Set on the west coast of the Megisan Kingdom, Harrow explores only a small handful of the things that make this fantasy world unique; while setting up a larger world for following stories. 

  • Long ago, the gods lived among a race of giants. The gods taught the giants their magic and guided their great civilization as it grew to cover the world. But when the gods withdrew to the heavens, the giants were overcome by raging demons, and now all that remains of their once-great empire are the handful of ruins scattered across the world. 
  • The secrets of magic disappeared with the gods, though it's said there are places of power remaining in the world and that the various mythical beasts prowling the countryside of Megisan were born from this influence. But for mortal humankind, magic is accessible only through the gods' favour or the treacherous touch of demons.
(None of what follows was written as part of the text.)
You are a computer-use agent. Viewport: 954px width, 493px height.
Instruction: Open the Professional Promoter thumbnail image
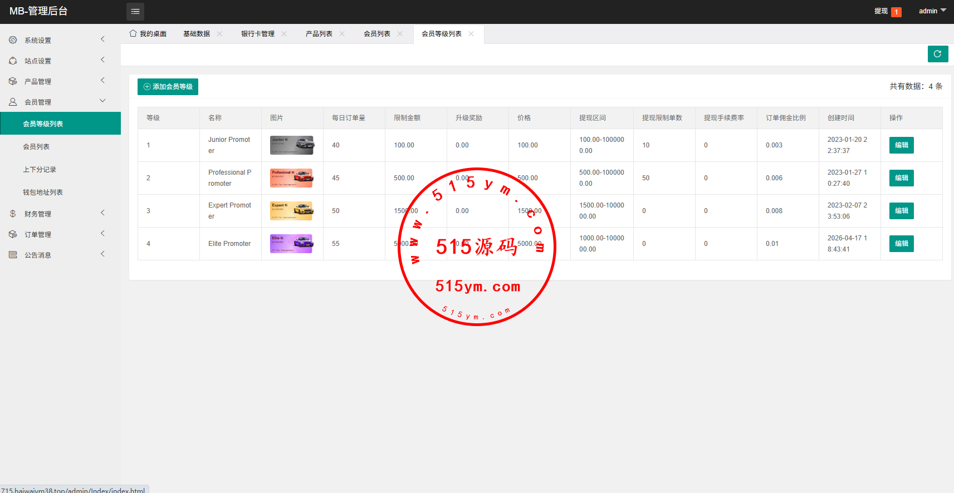coord(292,178)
  • The world warred for the fragments of magic for centuries until King Harlan the First brought peace to the eastern lands where Megisan now lays its borders. He instituted a system used to this day of three governing bodies to ensure peace, prosperity and protection for all his subjects. From his palaces in the East, King Harlan created laws and guards dressed in red and copper to keep them; from rich mountains in the North, he allowed guilds and bankers wearing green and gold to organize the realm's wealth and development. And from the bustling cities in the West, he allowed five generals dressed in blue and silver to form a council of heroes (Vorhelt) to serve the people and protect them from threats he could not. 
  • The heroic council grows in influence and power every year, maintaining the balance between the factions of wealth and law. The greatest minds and most heroic citizens find homes within the Vorhelt halls, sharing secret technologies and resources with each other, pioneering feats of scientific progress that rival what the giants could do with magic.
  • With this newfound reliance on the mind, fear of magic grows, giving rise to an Inquisition led by the favoured of the gods. Those born with dark power given to them by demons are considered warlocks and hunted with extreme prejudice. The crown supports this growing force of Inquisitors, and the world is safer from those who consort with demons. 
  • The western coast of Megisan thrives, opening new ports and expanding cities with automatons and burgeoning electricity pioneered by Vorhelt councilman and Vivica Harrow's patron, Tomo Quinn. 
  • Vivica is assigned to the western frontiers, operating primarily between Prim, the City of Knowledge, and Newton, a quiet port town. With her discovery of the young warlock, Shina, Vivica leaves Newton for the City of Knowledge, hoping to find allies with her Vorhelt comrades there. But Prim borders the plains and deserts of the South, where the Inquisition has many men. A final confrontation must be held in Prim, among the streets of colourful retailers and impressive innovations. There Vivica's friends and allies must fight to prevent chaotic ambition from spoiling the system that's kept their world in balance for so long.